Forum Moderators: open
I personally don't like PDFs very much -- the interface alone feels troublesome. Just like Photoshop, Adobe developed Acrobat for print and then adapted it to the web -- but I don't think the transplant is nearly as comfortable so far. Still, PDFs do serve a purpose.
PLUS
Portable over various OS
Good market penetration
File will print properly
Can minimize big files
Can be secured against changes/printing
Opens in the browser (is this really a plus?)
Internal links
MINUS
Many failed downloads (why is this?)
Long wait when visitors may expect speed
Awkward feel to the interface
Newbie confusion
No. When the PDF is used as content for your website, then a big NO. PDF is not suited for on-screen reading, navigation is particulary bad. Convert it to HTML instead. You could better let the PDF open in a separate window if possible.
"Many failed downloads (why is this?)"
Do they show up in the stats as failed downloads? Maybe because people expect a download dialog when the click on the hyperlink to the pdf. Instead they must wait for the pdf file to load. Because they don't want to wait they press the back button on the browser and the download is cancelled. I would like a special attribute for a anchor tag so i can specify if the file should be browsed or explicitly downloaded.
PDF was designed to be able to exchange documents between different platforms and with preservation of the exact layout. If you use it for that purpose, PDF is OK!
(edited by: wardbekker at 11:30 pm (utc) on Feb. 15, 2002)
In this particular market, viewers love to print these files and save them for their records, so I guess it could be considered a necessity. I don't know if newbies have more trouble with the new windows opening for print jobs than if they printed it from straight HTML or not. Could be a coin toss.
I believe the use of PDFs as a trend or internal production shortcut happens more often than the use of PDFs as the 'best' solution for online publishing. I still side with HTML as the best current content publishing solution, with or without db integration.
BTW - I could fix the fundamental errors of client-generated PDF files, but that would take the fun their office has in churning these out and all the money they save doing it themselves. I file this under "oh well".
That said, I would have to say for anything but "Here, you'll probably want to print this out at some point," type materials, I don't see that PDF is any good at all.
I don't think of a PDF as website content, I think of it as a download file.
That would be nice! I'm so tired of writing descriptions about right clicks and trying to cover all the browser and OS differences. It would also help with .doc files, since Word is now integrated into the new IE browser (shudder!).

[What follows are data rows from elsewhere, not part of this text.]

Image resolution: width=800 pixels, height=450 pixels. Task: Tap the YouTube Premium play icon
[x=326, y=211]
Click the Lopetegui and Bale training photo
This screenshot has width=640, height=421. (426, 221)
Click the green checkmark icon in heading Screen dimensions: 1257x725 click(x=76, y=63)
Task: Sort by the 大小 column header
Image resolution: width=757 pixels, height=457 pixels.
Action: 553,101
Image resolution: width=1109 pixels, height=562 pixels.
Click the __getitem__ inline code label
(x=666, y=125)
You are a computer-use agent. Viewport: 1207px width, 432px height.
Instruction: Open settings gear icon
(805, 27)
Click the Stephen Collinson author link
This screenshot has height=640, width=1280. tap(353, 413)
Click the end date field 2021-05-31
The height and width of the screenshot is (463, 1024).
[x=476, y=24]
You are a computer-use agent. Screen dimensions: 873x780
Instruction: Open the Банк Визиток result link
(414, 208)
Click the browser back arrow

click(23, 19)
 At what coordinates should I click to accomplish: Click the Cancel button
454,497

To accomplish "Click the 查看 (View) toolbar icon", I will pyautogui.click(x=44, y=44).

How about using an FTP URL? Does that open up security problems or compatibility issues? It's not an area I'm familiar with.
That's the thread where we were talking about Word's integration in IE6. As I see it, the way we need to go when there is a reason to offer downloadable files (and there are many) is to give right click instructions.
Mark, your article was on the money - people should NOT be adding extra technology into their web pages unless HTML can't do the job properly. If anyone wants to read Mark's article, drop him a Sticky Mail for the URL. He writes a very good rant.
(edited by: tedster at 12:27 am (utc) on Feb. 16, 2002)
I tend to agree but would prefer to force the issue, pdf files are fine from your hard disk and the reader is fine (even excellent) for accessing pdf files at hard disk read speeds but in a browser imho it sucks.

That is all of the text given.